In the entries that follow, the lines from the one with "Open the Tools menu" through the one with "Task: Click the Reset zoom button" are the ones to write out, exactly and with both ends included. Nothing else should appear.

Stored items
__________

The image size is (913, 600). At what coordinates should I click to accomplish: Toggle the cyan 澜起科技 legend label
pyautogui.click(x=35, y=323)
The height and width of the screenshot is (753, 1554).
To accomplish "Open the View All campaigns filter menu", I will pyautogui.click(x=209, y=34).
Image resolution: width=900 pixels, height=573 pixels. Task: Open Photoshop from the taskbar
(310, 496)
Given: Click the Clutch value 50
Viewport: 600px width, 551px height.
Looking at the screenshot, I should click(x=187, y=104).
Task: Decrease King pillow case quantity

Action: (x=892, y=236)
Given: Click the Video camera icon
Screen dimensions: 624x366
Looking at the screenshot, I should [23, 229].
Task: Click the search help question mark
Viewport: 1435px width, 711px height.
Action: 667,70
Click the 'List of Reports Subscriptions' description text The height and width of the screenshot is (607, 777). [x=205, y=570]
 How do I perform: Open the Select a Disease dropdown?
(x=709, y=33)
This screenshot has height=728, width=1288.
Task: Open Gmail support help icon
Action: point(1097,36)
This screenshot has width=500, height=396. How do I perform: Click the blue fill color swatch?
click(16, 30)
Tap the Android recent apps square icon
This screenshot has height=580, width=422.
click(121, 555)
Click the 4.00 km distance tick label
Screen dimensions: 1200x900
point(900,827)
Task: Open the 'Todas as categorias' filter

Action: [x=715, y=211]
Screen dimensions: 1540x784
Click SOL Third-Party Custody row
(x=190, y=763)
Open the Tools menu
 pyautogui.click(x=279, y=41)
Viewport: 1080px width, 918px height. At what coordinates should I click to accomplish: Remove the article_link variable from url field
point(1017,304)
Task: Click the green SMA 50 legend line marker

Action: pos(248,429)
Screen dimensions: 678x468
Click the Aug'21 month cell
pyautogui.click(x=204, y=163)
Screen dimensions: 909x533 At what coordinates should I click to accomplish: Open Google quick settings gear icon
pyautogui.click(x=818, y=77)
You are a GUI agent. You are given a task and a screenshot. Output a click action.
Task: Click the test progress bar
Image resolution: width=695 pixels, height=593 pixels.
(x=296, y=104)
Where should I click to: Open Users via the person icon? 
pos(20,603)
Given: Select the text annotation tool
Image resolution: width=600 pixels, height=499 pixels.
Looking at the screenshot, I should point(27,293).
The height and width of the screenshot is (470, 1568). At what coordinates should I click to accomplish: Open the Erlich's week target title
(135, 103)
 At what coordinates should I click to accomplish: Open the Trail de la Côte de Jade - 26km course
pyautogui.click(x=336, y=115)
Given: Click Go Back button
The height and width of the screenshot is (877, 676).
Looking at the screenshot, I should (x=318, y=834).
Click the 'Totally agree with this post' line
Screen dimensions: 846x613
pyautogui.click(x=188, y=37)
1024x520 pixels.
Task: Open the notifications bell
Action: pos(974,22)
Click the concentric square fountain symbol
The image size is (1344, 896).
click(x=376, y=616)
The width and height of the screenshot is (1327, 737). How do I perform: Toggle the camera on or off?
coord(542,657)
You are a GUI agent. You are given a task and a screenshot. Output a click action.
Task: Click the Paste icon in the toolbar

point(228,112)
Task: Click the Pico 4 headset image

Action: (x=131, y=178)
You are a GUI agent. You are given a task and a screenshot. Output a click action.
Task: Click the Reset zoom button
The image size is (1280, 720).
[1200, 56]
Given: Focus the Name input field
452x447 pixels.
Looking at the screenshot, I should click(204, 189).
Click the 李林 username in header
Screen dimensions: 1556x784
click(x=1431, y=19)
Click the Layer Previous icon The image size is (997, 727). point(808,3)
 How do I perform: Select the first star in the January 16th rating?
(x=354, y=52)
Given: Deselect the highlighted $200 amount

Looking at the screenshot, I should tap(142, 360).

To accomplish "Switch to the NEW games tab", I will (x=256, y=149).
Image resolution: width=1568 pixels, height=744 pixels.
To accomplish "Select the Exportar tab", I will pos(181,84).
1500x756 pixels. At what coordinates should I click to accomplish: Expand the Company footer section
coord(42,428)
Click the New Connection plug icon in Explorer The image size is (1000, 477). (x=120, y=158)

__________

__Answer to this task__.
Open the Tools menu
 pyautogui.click(x=279, y=41)
Viewport: 1080px width, 918px height. At what coordinates should I click to accomplish: Remove the article_link variable from url field
point(1017,304)
Task: Click the green SMA 50 legend line marker

Action: pos(248,429)
Screen dimensions: 678x468
Click the Aug'21 month cell
pyautogui.click(x=204, y=163)
Screen dimensions: 909x533 At what coordinates should I click to accomplish: Open Google quick settings gear icon
pyautogui.click(x=818, y=77)
You are a GUI agent. You are given a task and a screenshot. Output a click action.
Task: Click the test progress bar
Image resolution: width=695 pixels, height=593 pixels.
(x=296, y=104)
Where should I click to: Open Users via the person icon? 
pos(20,603)
Given: Select the text annotation tool
Image resolution: width=600 pixels, height=499 pixels.
Looking at the screenshot, I should point(27,293).
The height and width of the screenshot is (470, 1568). At what coordinates should I click to accomplish: Open the Erlich's week target title
(135, 103)
 At what coordinates should I click to accomplish: Open the Trail de la Côte de Jade - 26km course
pyautogui.click(x=336, y=115)
Given: Click Go Back button
The height and width of the screenshot is (877, 676).
Looking at the screenshot, I should (x=318, y=834).
Click the 'Totally agree with this post' line
Screen dimensions: 846x613
pyautogui.click(x=188, y=37)
1024x520 pixels.
Task: Open the notifications bell
Action: pos(974,22)
Click the concentric square fountain symbol
The image size is (1344, 896).
click(x=376, y=616)
The width and height of the screenshot is (1327, 737). How do I perform: Toggle the camera on or off?
coord(542,657)
You are a GUI agent. You are given a task and a screenshot. Output a click action.
Task: Click the Paste icon in the toolbar

point(228,112)
Task: Click the Pico 4 headset image

Action: (x=131, y=178)
You are a GUI agent. You are given a task and a screenshot. Output a click action.
Task: Click the Reset zoom button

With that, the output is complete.